PAGE EXTRACT:
..........

The Addams Family

by Andrew P. Deakin, Ivan Horn, Jonathan Dunn
Ocean Software Ltd
Crash Issue 98, Apr 1992   page(s) 14,15

It's spookerama time with severed hands flying around and things that go bump in the night. Sounds a bit like working late in the haunted CRASH mill! Lucy Hickman's no girl's blouse (unlike other staff members she could mention) so she was brave enough to stay the night. (Lucy, why's your hair gone white? - Nick)

£11.99 cass, £14.99 disk

Oh Heavy Horribleness! It's time to scrunch yourself into a ball, batten down the hatches and pretend you're a very insignificant slug or something 'cos the Addams Family are comm to town! We're in trouble!

For those who've been in hibernation (didn't you know squirrels read CRASH?), the Addams Family include Gomez, a slick dude with an odd moustache, Morticia, a torture freak, Wednesday, who gets off on decapitating dolls, Pugsey, a scab fetishist, Granny who serves up strange froggy meals, and Thing, the family pet hand!

..........

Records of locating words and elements
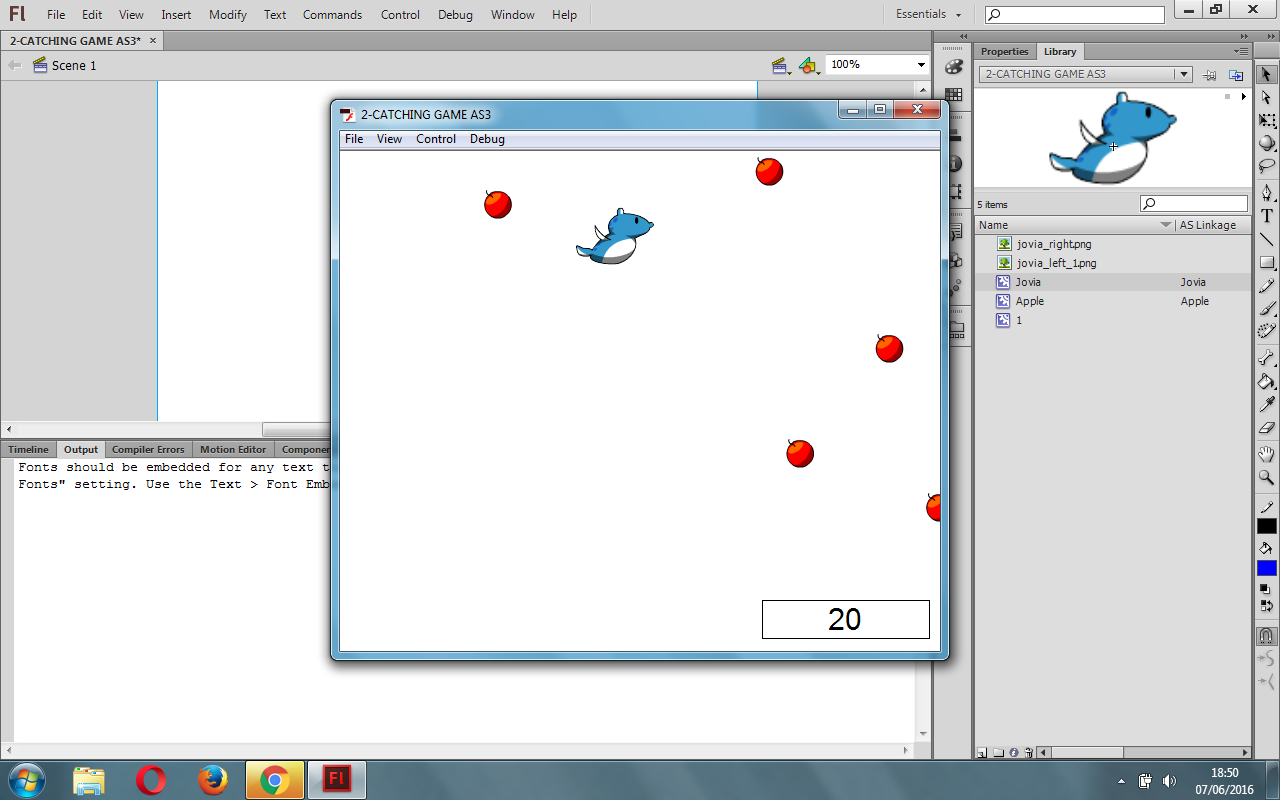This screenshot has width=1280, height=800.
Task: Click the New Library Panel button
Action: click(1235, 74)

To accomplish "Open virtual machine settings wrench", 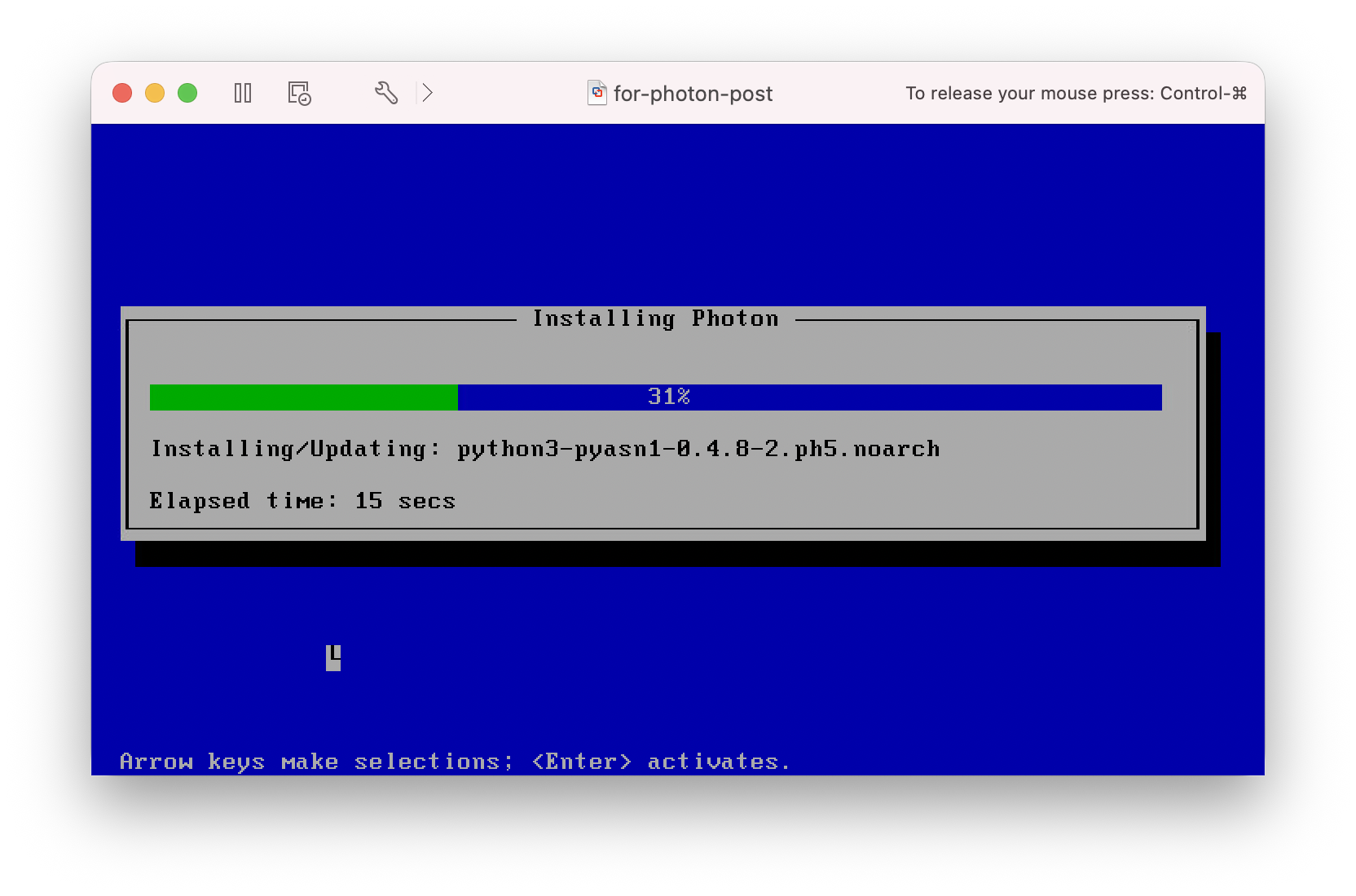I will (386, 93).
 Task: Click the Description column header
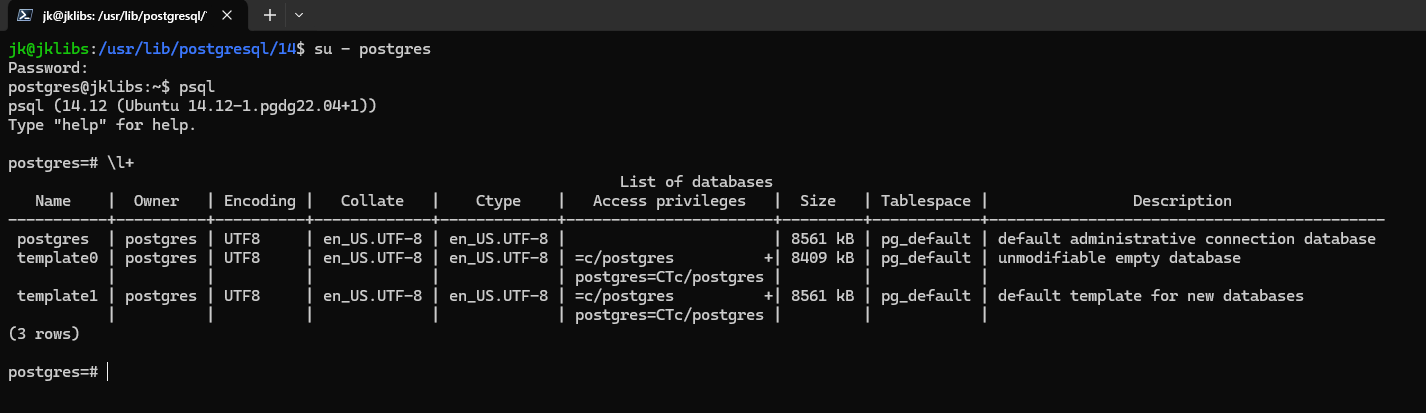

..........

TASK 1:
In the Addams Family review, what price is listed for the cassette version?
TASK 2:
Quote the Addams Family review starting at "Oh Heavy Horribleness!" and ending at "family pet hand!".

WORKED SOLUTION 1:
£11.99

WORKED SOLUTION 2:
Oh Heavy Horribleness! It's time to scrunch yourself into a ball, batten down the hatches and pretend you're a very insignificant slug or something 'cos the Addams Family are comm to town! We're in trouble!

For those who've been in hibernation (didn't you know squirrels read CRASH?), the Addams Family include Gomez, a slick dude with an odd moustache, Morticia, a torture freak, Wednesday, who gets off on decapitating dolls, Pugsey, a scab fetishist, Granny who serves up strange froggy meals, and Thing, the family pet hand!